## AIM OF THE EXERCISE:
Find each line in the material below that contains the word "should", matching case, and copy those lines.

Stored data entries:
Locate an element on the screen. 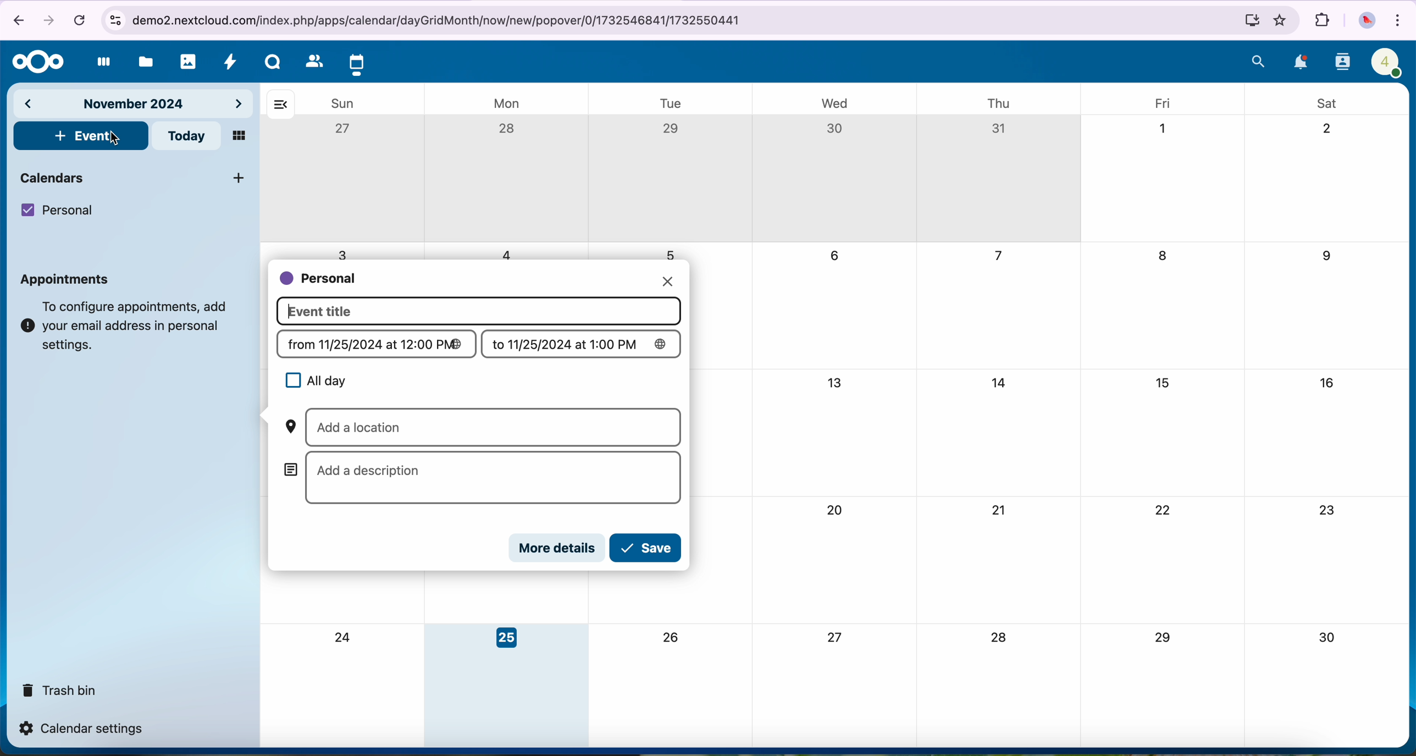 This screenshot has width=1416, height=756. search is located at coordinates (1260, 61).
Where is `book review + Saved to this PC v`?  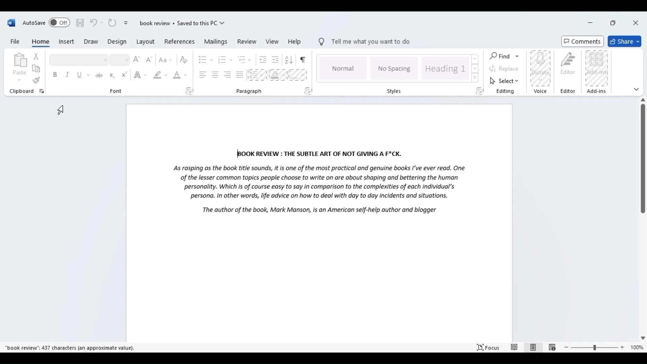
book review + Saved to this PC v is located at coordinates (176, 24).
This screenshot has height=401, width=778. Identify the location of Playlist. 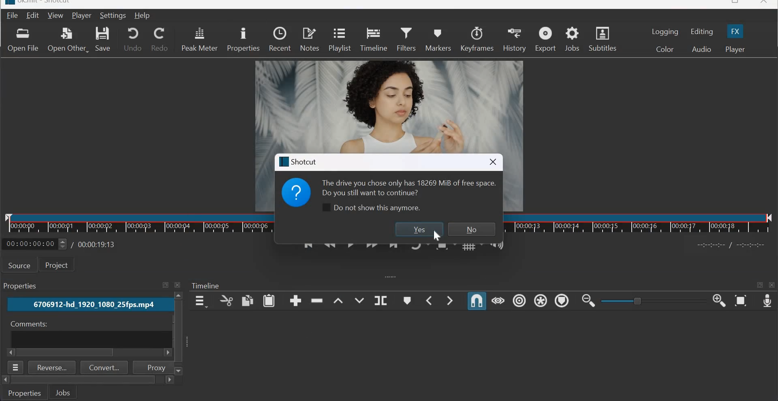
(339, 41).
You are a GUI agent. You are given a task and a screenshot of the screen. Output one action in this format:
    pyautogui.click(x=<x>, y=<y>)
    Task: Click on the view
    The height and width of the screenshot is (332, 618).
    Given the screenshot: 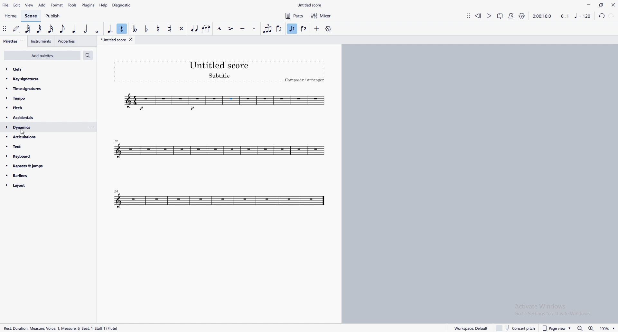 What is the action you would take?
    pyautogui.click(x=29, y=5)
    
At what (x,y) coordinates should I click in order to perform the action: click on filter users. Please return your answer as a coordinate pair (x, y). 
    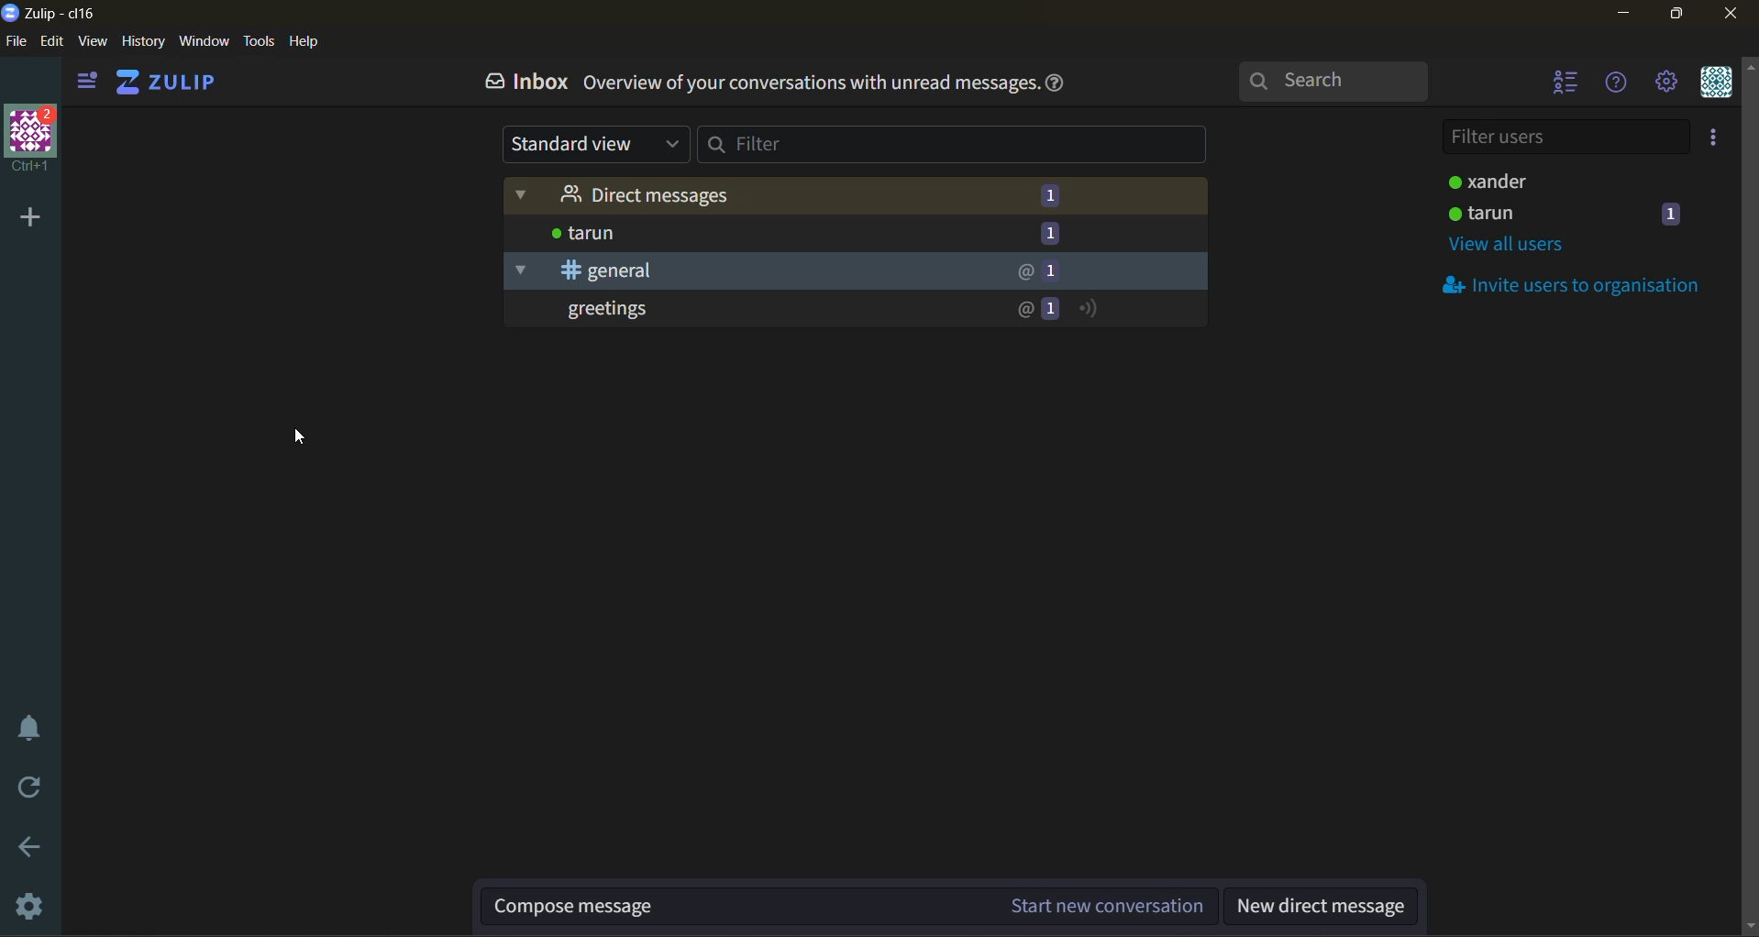
    Looking at the image, I should click on (1564, 137).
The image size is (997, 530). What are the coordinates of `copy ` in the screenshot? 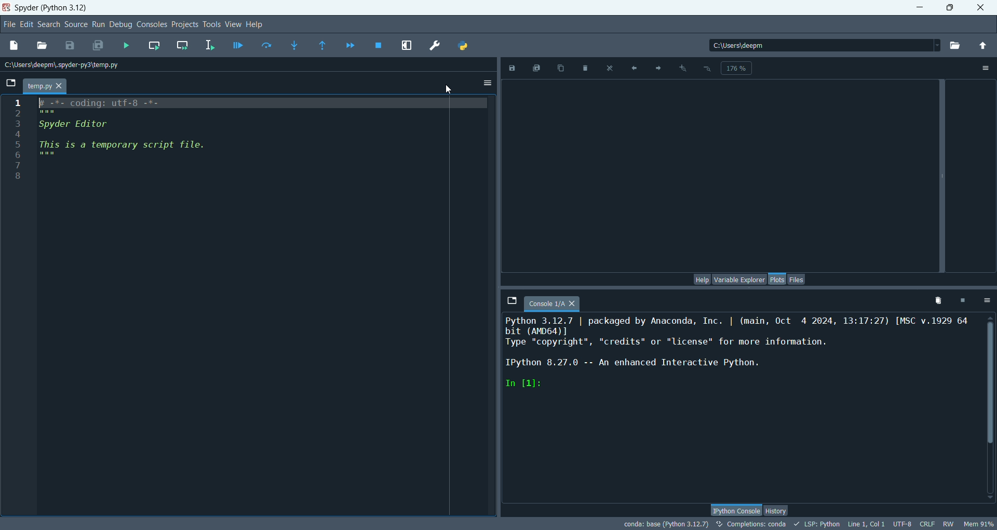 It's located at (563, 67).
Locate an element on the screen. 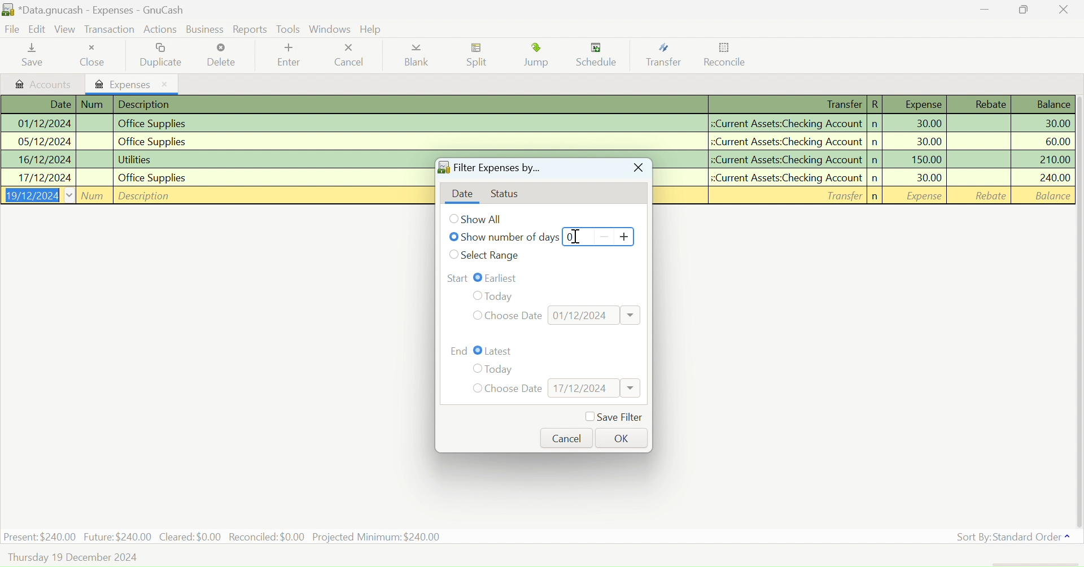 This screenshot has height=567, width=1084. Choose Date is located at coordinates (515, 315).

## FINAL RESULT:
At what (x,y) coordinates should I click in order to perform the action: click on filter users. Please return your answer as a coordinate pair (x, y). 
    Looking at the image, I should click on (1564, 137).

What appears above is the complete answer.